“I grew up on a small farm in Hinsdale, so we had draft horses as kids,” said Rebecca Roy, founder of Draft Gratitude. As an adult, Roy built a special connection with her Belgian mare, Rita, and after the horse’s passing, began thinking about starting a nonprofit to help aging draft horses.
“I’d think about it and work on it a little bit and then get distracted with life,” she explained.
But over time, she filed for nonprofit status, assembled a board and got things underway. “Here we are three years later,” she smiled.
Draft Gratitude is a draft horse rescue based in Winchester that primarily serves retired farming horses.
“When they are not able to keep up with the work of a younger horse, they’re sold at auctions. …They’re often bought by people specifically for slaughter,” Roy described.
While horses are no longer slaughtered in the U.S., they’re frequently shipped to Canada and Mexico, where the practice still exists. To date, Draft Gratitude has saved more than 30 horses from that potential fate.
“We look for the older ones that are in poor condition, who really need the safe landing,” Roy explained. She continued, “These are horses that have worked their lives, and they deserve a better ending than just being cast off.”
Though each case is different, every horse undergoes a minimum 21-day quarantine when they arrive at the rescue. “During that time, they’re kind of getting a chance just to settle in, be fed and have a break,” Roy said. Then, if there’s no sign of infectious disease, they get their hooves trimmed, their teeth floated and all of their vaccinations brought up-to-date. They also go on an individualized feeding program tailored to their needs.
“You kind of go through the gamut of getting them back on track and then try to get them introduced to some of the other ones in the herd,” Roy described. From there, it’s determined whether the horse will remain at the rescue or head to a safe, adoptive home.

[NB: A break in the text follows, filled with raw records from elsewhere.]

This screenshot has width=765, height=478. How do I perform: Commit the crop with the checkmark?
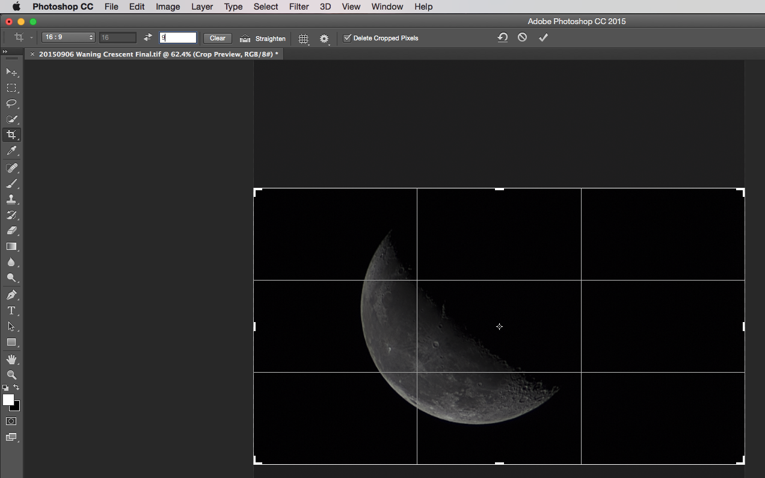[543, 37]
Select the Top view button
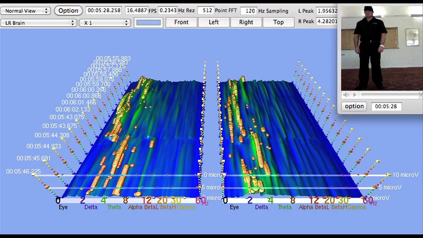This screenshot has width=423, height=238. click(278, 22)
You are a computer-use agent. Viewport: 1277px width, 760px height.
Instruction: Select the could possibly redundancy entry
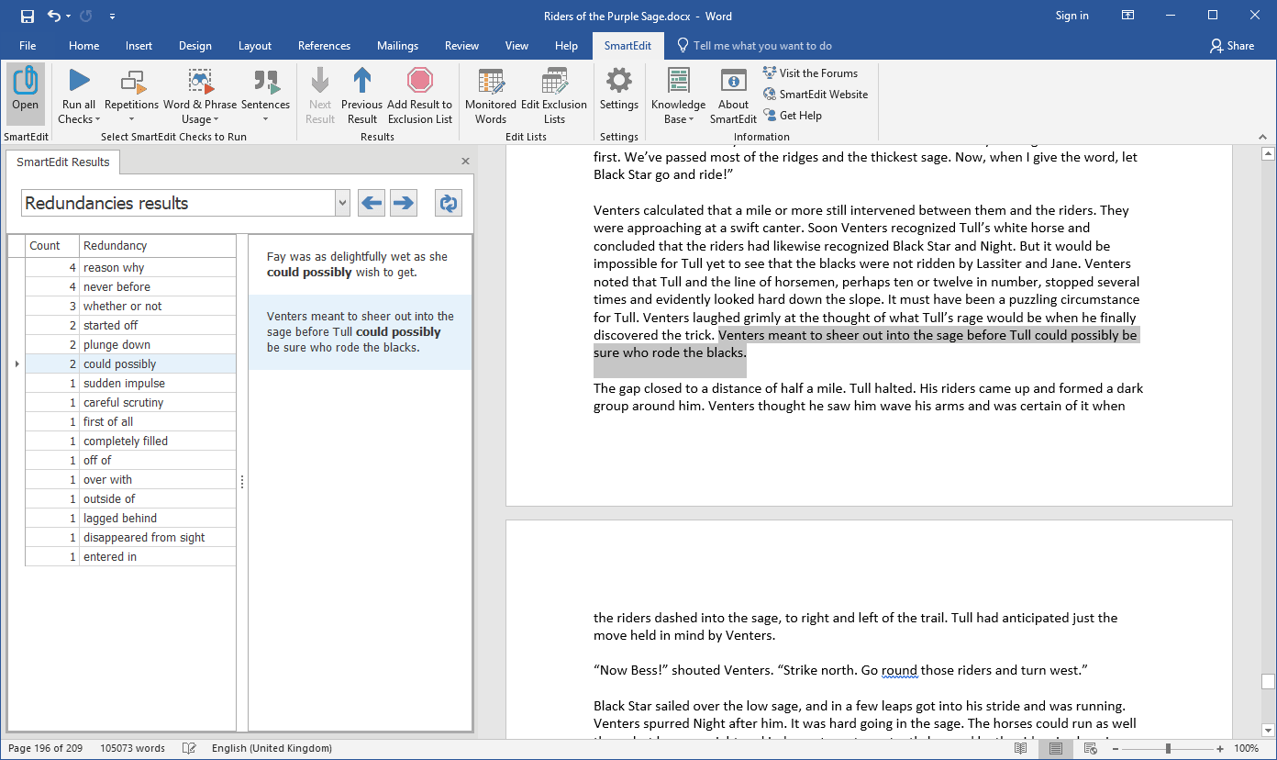point(119,363)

For Roy, it’s been amazing to watch what the “snowball effect” the rescue has had. Featured in ELF a couple years ago, Draft Gratitude gained new exposure and several new volunteers. One volunteer, Marcia Passos Duffy, became a member of the board of directors and helped share information about the nonprofit in a magazine she publishes. That was seen by a couple from Hancock who do filmmaking.
“They made a free six-minute film for us that has then been entered into film festivals,” Roy described. “One thing just leads to the next to the next to the next,” she reflected.

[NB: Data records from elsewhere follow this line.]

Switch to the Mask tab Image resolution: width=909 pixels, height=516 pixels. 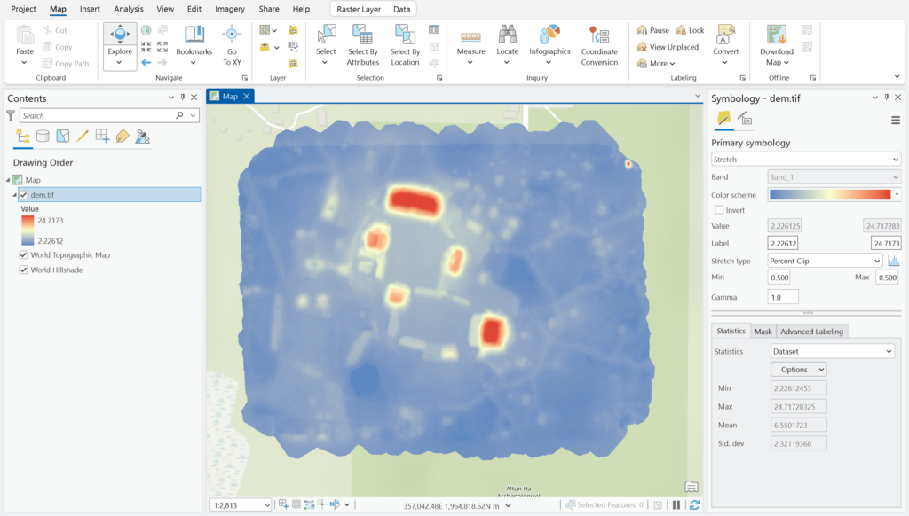tap(763, 332)
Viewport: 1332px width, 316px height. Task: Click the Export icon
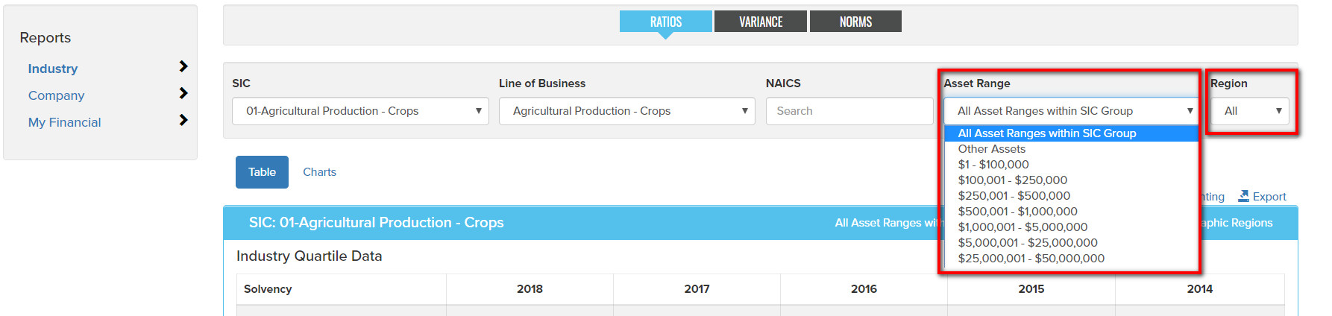[x=1243, y=196]
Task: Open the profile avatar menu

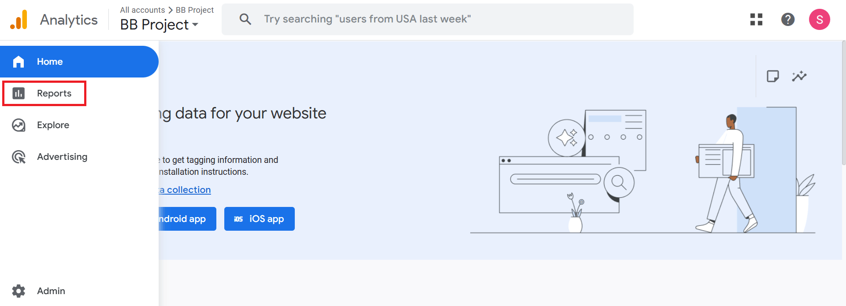Action: point(820,19)
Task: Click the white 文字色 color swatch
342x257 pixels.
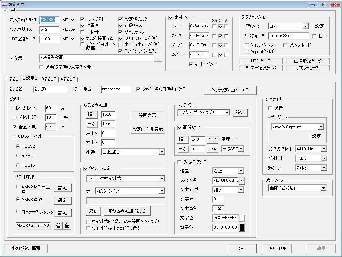Action: (x=242, y=218)
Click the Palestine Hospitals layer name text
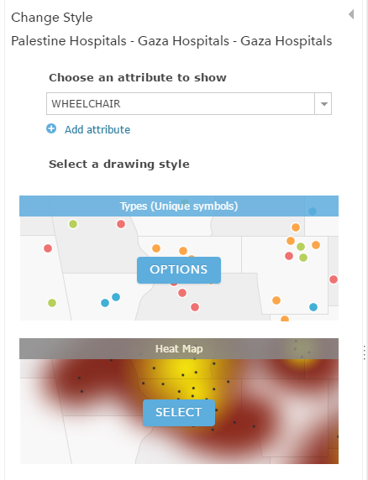Image resolution: width=368 pixels, height=480 pixels. 171,41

A recent surprise for Roy was her receipt of the Kindness is Powerful Award, which she was nominated for by one of Draft Gratitude’s volunteers. Sponsored by The Victoria Stillwell Foundation, an organization dedicated to improving the lives of canines, and the Petco Foundation, the award recognizes people in the rescue world who demonstrate incredible kindness toward animals and who work hard to raise awareness about animal rescue.

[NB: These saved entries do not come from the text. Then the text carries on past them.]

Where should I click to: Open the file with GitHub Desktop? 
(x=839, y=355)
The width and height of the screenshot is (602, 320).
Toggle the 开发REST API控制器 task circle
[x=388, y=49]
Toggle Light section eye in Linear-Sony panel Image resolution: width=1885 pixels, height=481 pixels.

As one of five people to receive the award, Roy was also given $2,000 for Draft Gratitude.
“It’s exciting; it’s a big deal,” she said. Whether the funds end up going toward vet or dental bills, feed or hay, they will certainly make a significant difference.
Roy is also working to grow Draft Gratitude’s Monthly Giving Team.
“We have people that donate $12 a month, and the $12 is what we’ve estimated it costs to care for one horse for one day,” she explained. Right now, the nonprofit has 120 monthly donors, but would like to expand that number to 300.
As far as the horses, Draft Gratitude intends to maintain about the same pace, with eight to 12 horses in their care at a time.
“We’d like to just keep plugging along, just keep making a difference,” Roy said.
Interested visitors can stop by the rescue from 10 a.m. to noon on the first Saturday of each month during the farm’s spare change drive. “It’s just another little fun thing that we have the community get involved with,” Roy said.